● **WORK INSTRUCTIONS**
Would you transcribe each entry exactly as it stands, omitting the pictures?

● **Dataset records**
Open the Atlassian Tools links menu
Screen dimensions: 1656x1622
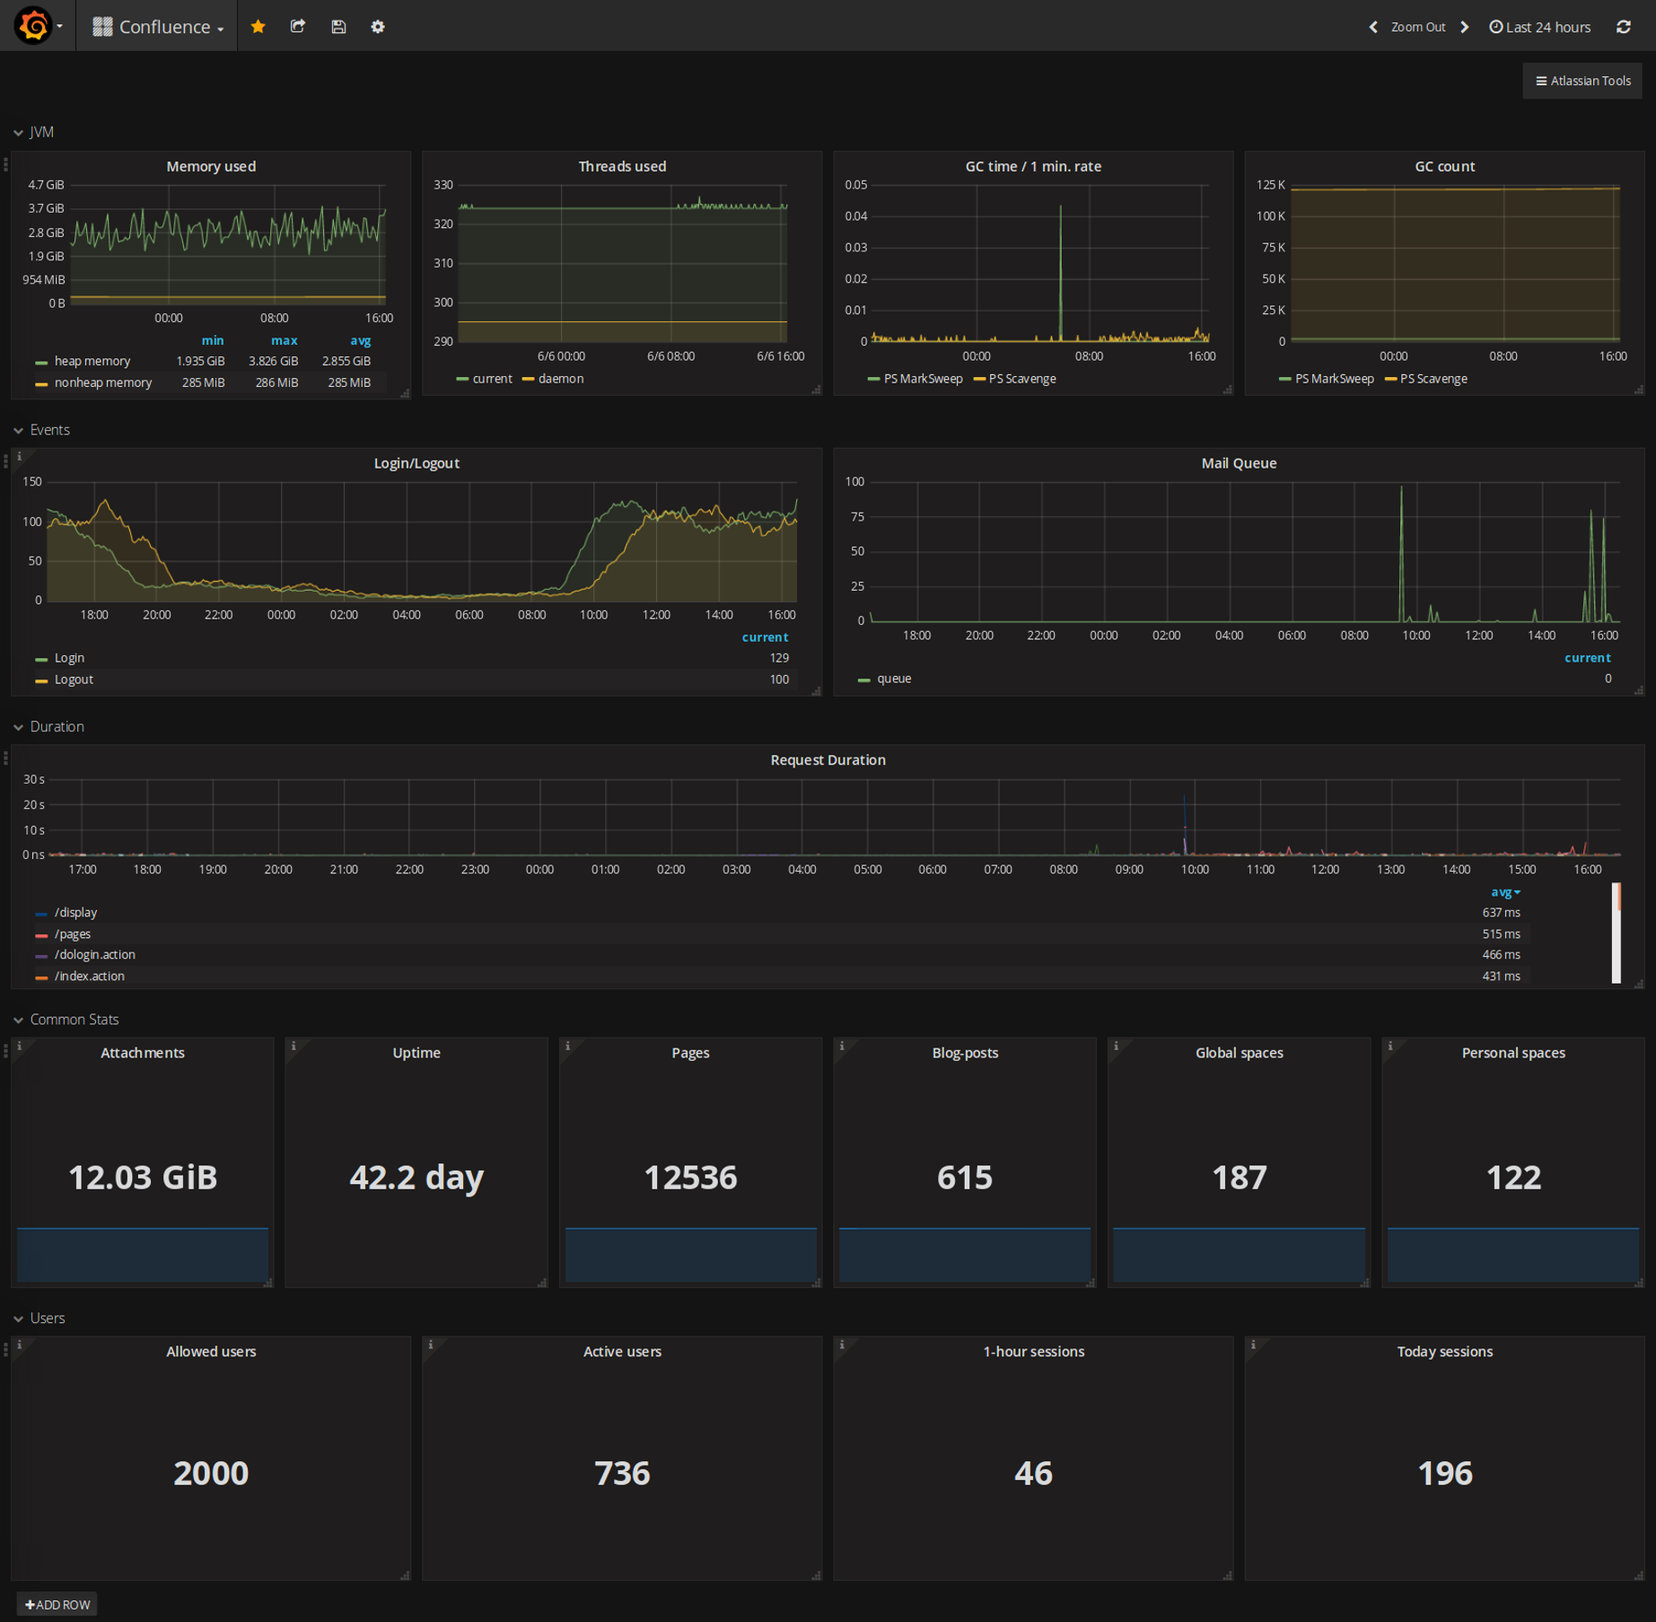click(x=1582, y=81)
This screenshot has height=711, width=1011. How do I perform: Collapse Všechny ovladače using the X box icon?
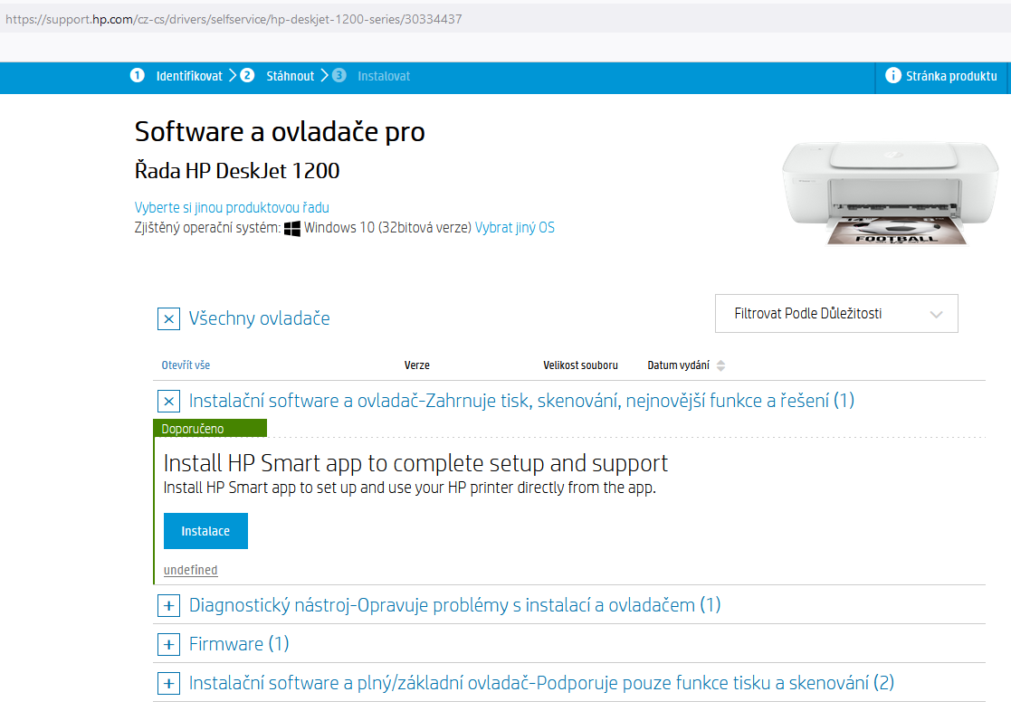pyautogui.click(x=168, y=318)
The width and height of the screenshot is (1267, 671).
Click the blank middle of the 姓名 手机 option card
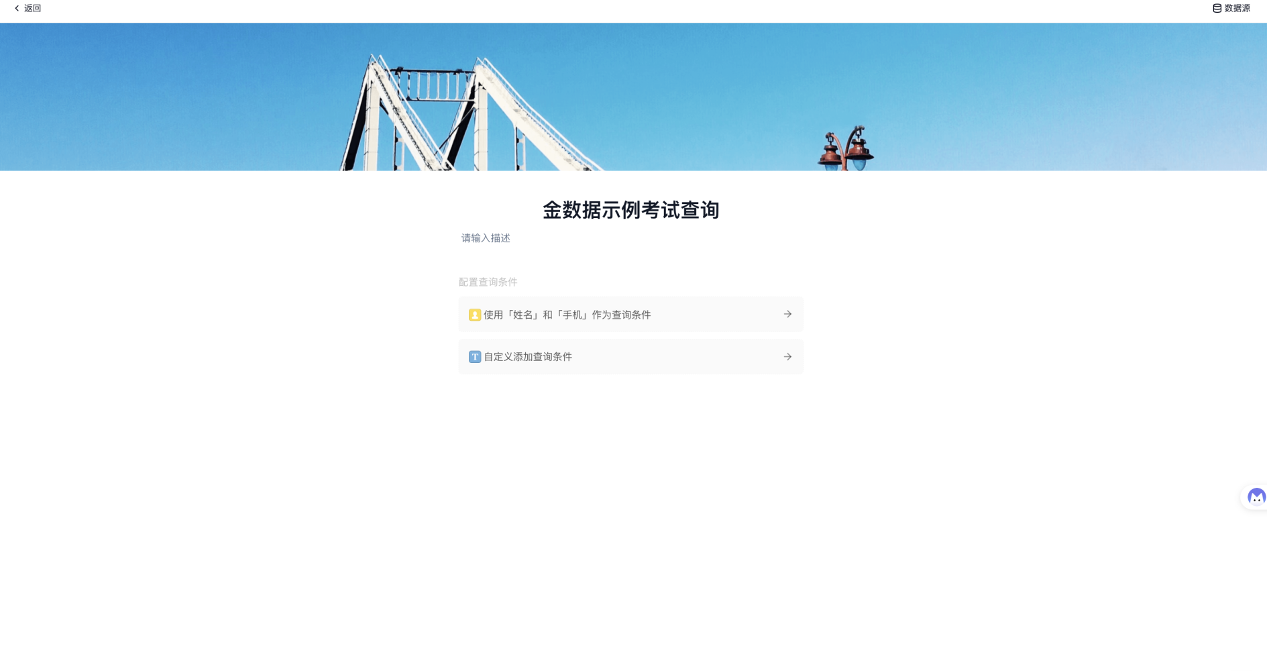(x=711, y=315)
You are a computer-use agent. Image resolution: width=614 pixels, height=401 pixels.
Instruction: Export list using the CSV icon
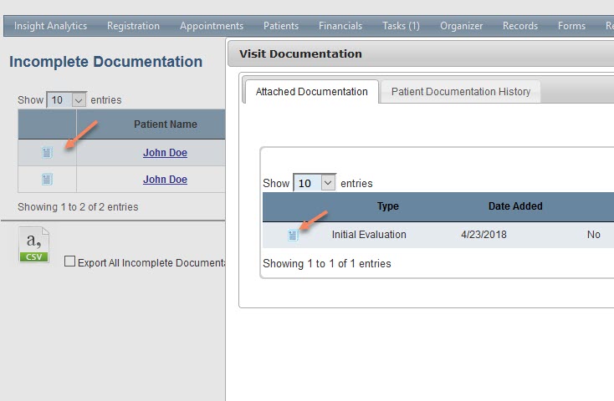point(34,245)
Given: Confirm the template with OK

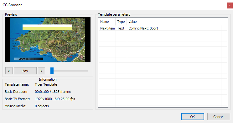Looking at the screenshot, I should point(193,117).
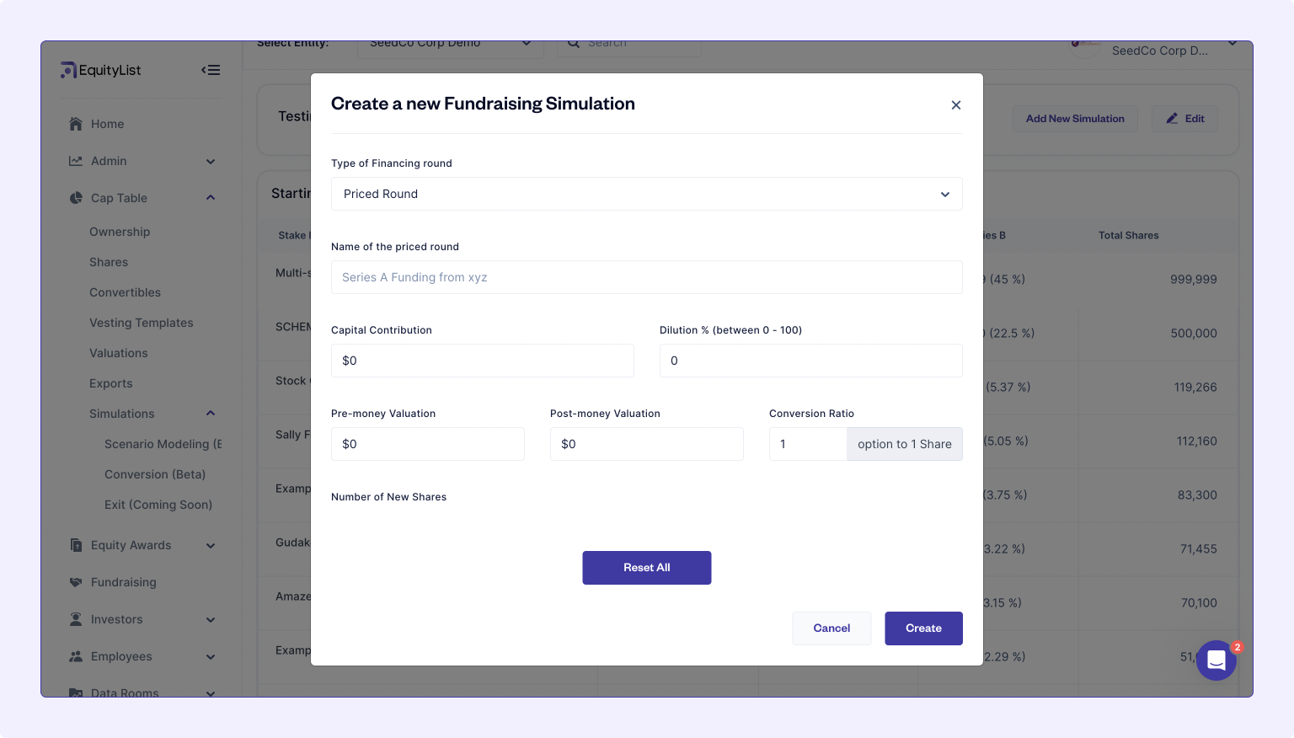This screenshot has width=1294, height=738.
Task: Open the Fundraising section via its icon
Action: [x=75, y=582]
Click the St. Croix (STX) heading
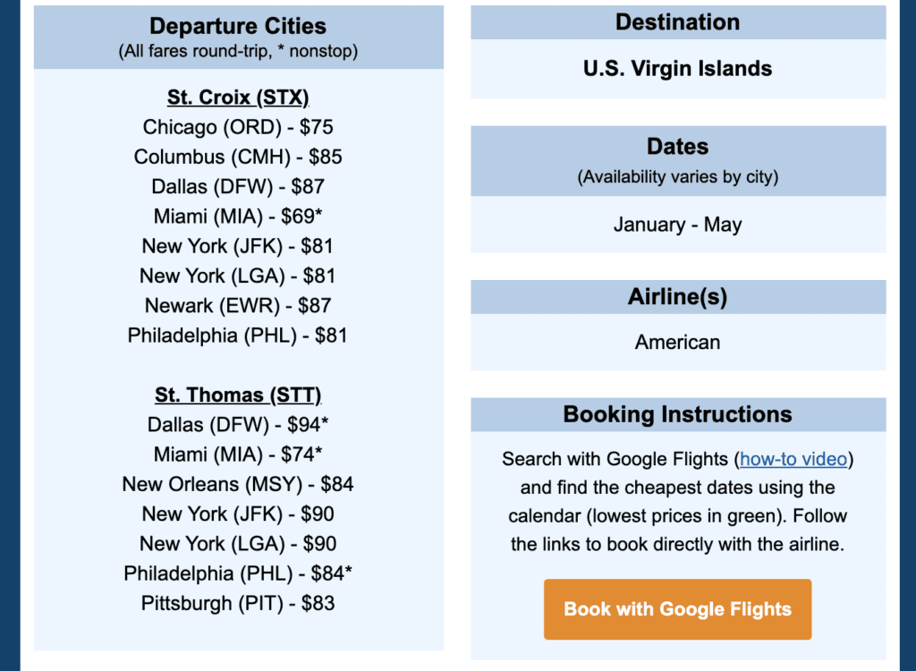The width and height of the screenshot is (916, 671). point(238,97)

● **ANSWER BOX**
Open the Atlassian Tools links menu
Screen dimensions: 1656x1622
click(x=1582, y=81)
This screenshot has height=711, width=1011. How do I perform: Collapse Všechny ovladače using the X box icon?
pyautogui.click(x=168, y=318)
The width and height of the screenshot is (1267, 671).
Click the blank middle of the 姓名 手机 option card
(x=711, y=315)
You are a computer-use agent. Image resolution: width=614 pixels, height=401 pixels.
Instruction: Export list using the CSV icon
point(34,245)
Given: Confirm the template with OK

Looking at the screenshot, I should point(193,117).
This screenshot has width=1294, height=738.
Task: Open the Fundraising section via its icon
Action: [x=75, y=582]
Click the St. Croix (STX) heading
The width and height of the screenshot is (916, 671). point(238,97)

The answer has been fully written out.